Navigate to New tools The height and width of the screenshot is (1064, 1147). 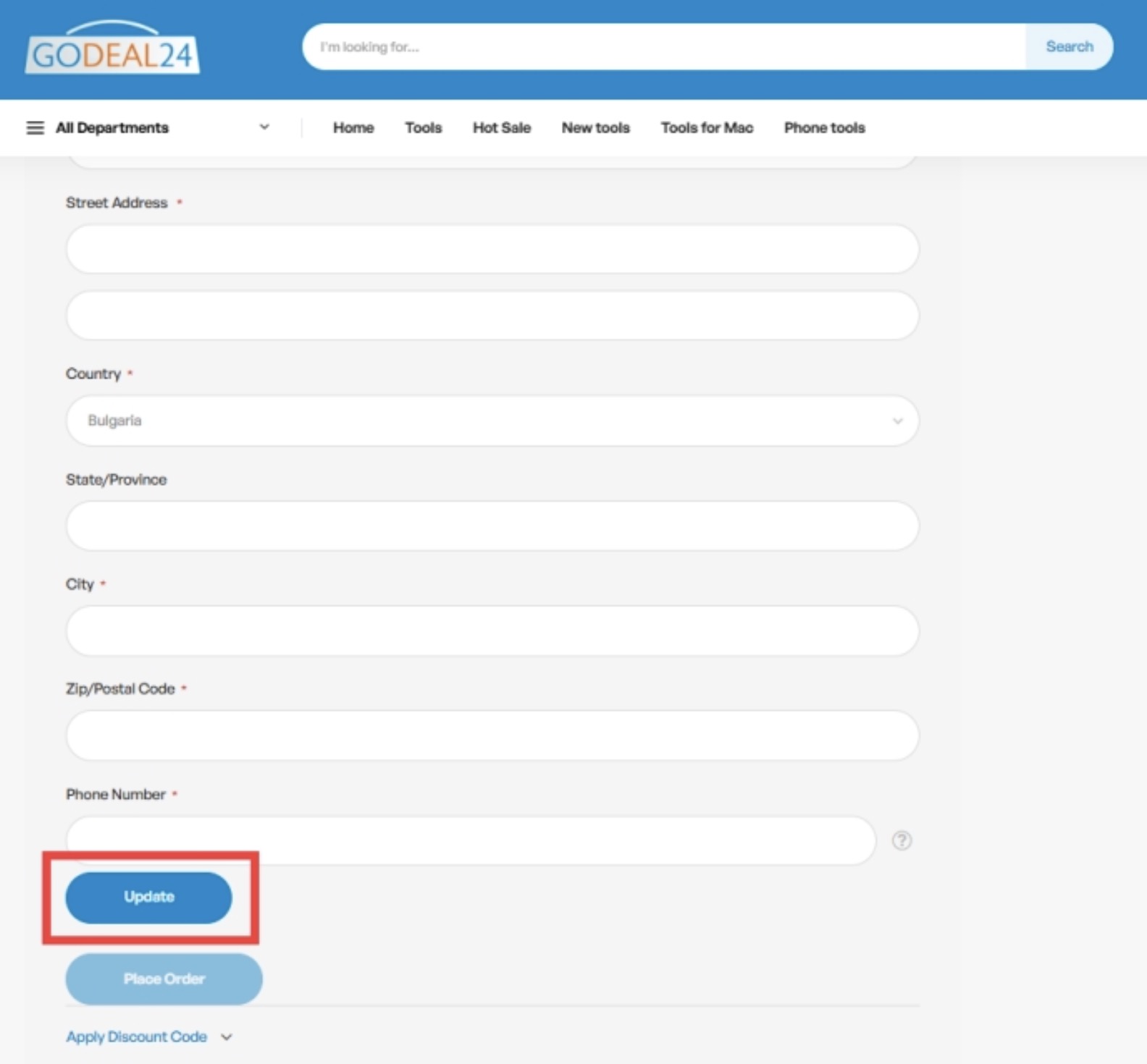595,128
---
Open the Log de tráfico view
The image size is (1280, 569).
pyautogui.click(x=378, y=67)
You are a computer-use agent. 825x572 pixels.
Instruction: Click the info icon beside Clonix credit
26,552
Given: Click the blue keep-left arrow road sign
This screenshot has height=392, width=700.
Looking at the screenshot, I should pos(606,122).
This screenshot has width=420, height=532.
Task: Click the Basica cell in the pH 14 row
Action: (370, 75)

Problem —
Since only part of the listing is wanted, copy exactly the lines from the one holding "You are a computer-use agent. 825x572 pixels." to the one holding "Given: Click the", both included.

Exercise output —
You are a computer-use agent. 825x572 pixels.
Instruction: Click the info icon beside Clonix credit
26,552
Given: Click the blue keep-left arrow road sign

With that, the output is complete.